J.L : En effet, c’est très difficile d’adapter Andersen et cette histoire en particulier, même Disney voulait l’adapter. C’est une histoire à la fois symbolique, poétique, ce qui nous a permis de créer une histoire plus sophistiquée. Rien n’est tout à fait blanc et noir, il y a beaucoup de gris. Pour nous c’était plus complexe et donc plus inspirant.
C.R : Ca explique pourquoi les méchants sont moins caricaturés ?
J.L : Absolument, c’est vrai que le personnage de la Reine des Neiges d’Andersen ne nous intéressait pas telle qu’elle était. Elle a commencé à prendre vie à nos yeux lorsqu’on qu’on s’est demandé : Qui est-elle ? Quelles sont ses peurs ? C’est au moment où nous nous sommes éloignés du conte originel que l’histoire a pris forme surtout lorsque nous avons décidé qu’il y aurait ces deux sœurs. Soudain, l’histoire est devenue à la fois plus dynamique, plus drôle et chacun de nos personnages est complexe et a plein de couleurs différentes.
C.R : Jennifer Lee, vous étiez plutôt associée en tant que scénariste au début. Est-ce parce que vous avez développé le scénario que vous êtes passée réalisatrice ou c’est plutôt un choix de la production (John Lasseter) ?
Peter Del Vecho : Lorsque nous travaillons, toutes les douze semaines à peu près, nous présentons nos projets, et nous invitons tous nos scénaristes à venir critiquer, à donner leur opinion. Et très tôt Jennifer nous a vraiment écrit des notes très intéressantes par rapport à La Reine des Neiges et il était très clair très tôt qu’elle avait une véritable connexion, un lien avec cette histoire. Elle avait juste fini le scénario des Mondes de Ralf que je lui ai demandé d’enchainer sur La Reine des Neiges. Et très tôt aussi, nous avons vu qu’elle partageait la même vision que Chris Buck donc on l’a invité dans la co-réalisation avec lui.
J.L : Vous parliez de John Lasseter, je me souviens lorsqu’il m’a demandé de venir dans son bureau pour me proposer la co-réalisation avec Chris Buck, pour moi c’était évidemment un rêve. C’est vrai que John est très doué pour voir les gens qui peuvent travailler en équipe, travailler ensemble et aussi, il y a cette chose formidable chez lui, c’est qu’il prend des risques. Il a accepté de m’engager en tant que réalisatrice sur ce film parce qu’il a tout de suite vu que Chris et moi pouvions faire quelque chose d’unique et spécial et je lui en suis très reconnaissante.
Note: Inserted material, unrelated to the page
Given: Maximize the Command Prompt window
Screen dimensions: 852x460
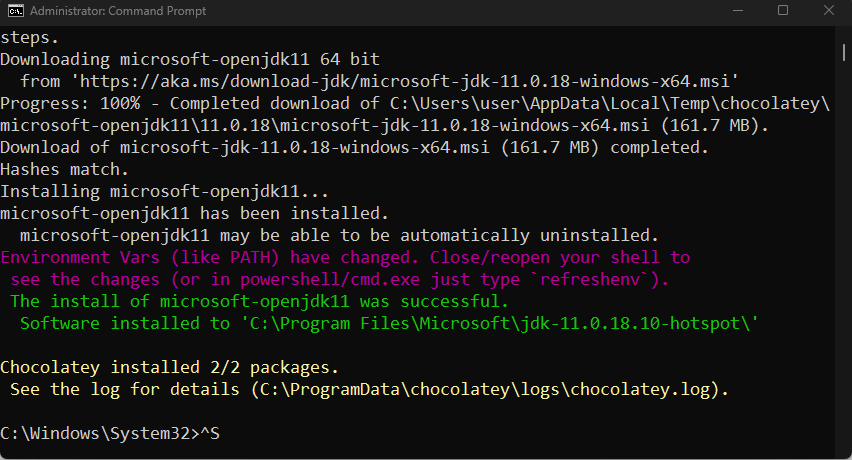Looking at the screenshot, I should tap(783, 11).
C.R : Il transparait du film un vrai sens du Yin et du Yang, de la complémentarité qui forme un tout, à la fois à travers les histoire d’amour et à travers l’hiver et l’été, dont on a besoin pour la vie. Vous en aviez conscience et est-ce juste une impression ?
J.L : Oui vous avez bien perçu ce trait là. Notre thème majeur repose sur la peur et l’amour ainsi que la famille. On a voulu que tous les personnages aient cette dualité. Il y a ceux qui sont plein d’amour innocent et ceux qui au contraire exploitent le désir amoureux. Il y a ceux qui sont plein de peur et ceux qui exploitent la peur chez l’autre. Et je crois que notre bonhomme de neige en est l’exemple évident puisqu’il adore l’idée de l’été. Je crois que le message général du film, ce serait de montrer le pouvoir de l’amour réel et non pas toutes les autres formes d’amour qui existent.
C.R : Quelle a été la scène la plus compliquée à réaliser ?
P.D.V : La scène la plus dure a été la fin parce que cette dernière scène, qui d’ailleurs était dés le départ dans le pitch d’origine, il fallait la mériter, arriver jusqu’à cette scène en construisant une histoire dans laquelle on se trouve en empathie avec les personnages et ils nous intéressent suffisamment pour que cette scène marche. C’était vraiment cela le plus difficile, d’arriver à ce final et construire tout ça autour.